* Begin MATERIAL SUPPLIED *
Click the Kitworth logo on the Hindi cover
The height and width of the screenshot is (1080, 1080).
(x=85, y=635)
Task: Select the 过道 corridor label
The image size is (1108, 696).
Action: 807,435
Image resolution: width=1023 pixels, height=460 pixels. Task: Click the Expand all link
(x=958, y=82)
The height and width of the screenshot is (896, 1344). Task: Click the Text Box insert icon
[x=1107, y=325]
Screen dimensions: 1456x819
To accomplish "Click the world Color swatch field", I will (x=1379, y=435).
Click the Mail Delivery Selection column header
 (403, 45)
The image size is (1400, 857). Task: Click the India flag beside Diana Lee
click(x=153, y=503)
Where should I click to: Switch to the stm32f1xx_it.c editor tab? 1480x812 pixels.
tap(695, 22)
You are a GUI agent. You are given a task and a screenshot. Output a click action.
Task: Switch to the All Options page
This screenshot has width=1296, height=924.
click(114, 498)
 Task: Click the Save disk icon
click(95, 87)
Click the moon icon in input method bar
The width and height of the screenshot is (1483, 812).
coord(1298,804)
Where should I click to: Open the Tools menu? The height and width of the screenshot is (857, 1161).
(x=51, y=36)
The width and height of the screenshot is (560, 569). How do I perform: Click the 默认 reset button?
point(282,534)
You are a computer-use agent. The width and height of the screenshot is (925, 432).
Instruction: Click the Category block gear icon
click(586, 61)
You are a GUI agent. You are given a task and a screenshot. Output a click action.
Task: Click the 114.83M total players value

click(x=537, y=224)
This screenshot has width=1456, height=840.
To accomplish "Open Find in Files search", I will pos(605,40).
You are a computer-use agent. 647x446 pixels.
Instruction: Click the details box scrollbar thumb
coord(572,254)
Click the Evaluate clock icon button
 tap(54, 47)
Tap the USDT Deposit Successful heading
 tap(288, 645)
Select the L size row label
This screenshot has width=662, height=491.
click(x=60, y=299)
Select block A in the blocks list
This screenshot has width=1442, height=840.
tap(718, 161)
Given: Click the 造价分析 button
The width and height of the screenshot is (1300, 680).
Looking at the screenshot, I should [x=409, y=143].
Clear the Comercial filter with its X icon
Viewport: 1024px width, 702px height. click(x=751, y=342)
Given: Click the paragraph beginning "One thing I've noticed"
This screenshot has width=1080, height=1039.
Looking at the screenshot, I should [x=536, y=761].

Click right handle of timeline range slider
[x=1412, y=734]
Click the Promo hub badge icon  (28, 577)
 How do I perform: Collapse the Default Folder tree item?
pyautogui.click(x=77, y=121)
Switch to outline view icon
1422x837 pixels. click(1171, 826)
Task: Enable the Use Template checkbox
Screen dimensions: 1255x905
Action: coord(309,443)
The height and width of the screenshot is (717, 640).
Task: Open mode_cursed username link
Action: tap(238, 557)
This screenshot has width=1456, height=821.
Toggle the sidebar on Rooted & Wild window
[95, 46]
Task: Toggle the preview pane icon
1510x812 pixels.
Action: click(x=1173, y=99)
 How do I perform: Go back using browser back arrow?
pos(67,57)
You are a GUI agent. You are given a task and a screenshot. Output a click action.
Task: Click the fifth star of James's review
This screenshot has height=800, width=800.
* End MATERIAL SUPPLIED *
**PROBLEM DETAILS**
Copy the rows above word for word, from the line containing "Where should I click to: Open" to the line containing "point(282,534)", including both of those lines.

**IN RESPONSE**
Where should I click to: Open the Tools menu? The height and width of the screenshot is (857, 1161).
(x=51, y=36)
The width and height of the screenshot is (560, 569). How do I perform: Click the 默认 reset button?
point(282,534)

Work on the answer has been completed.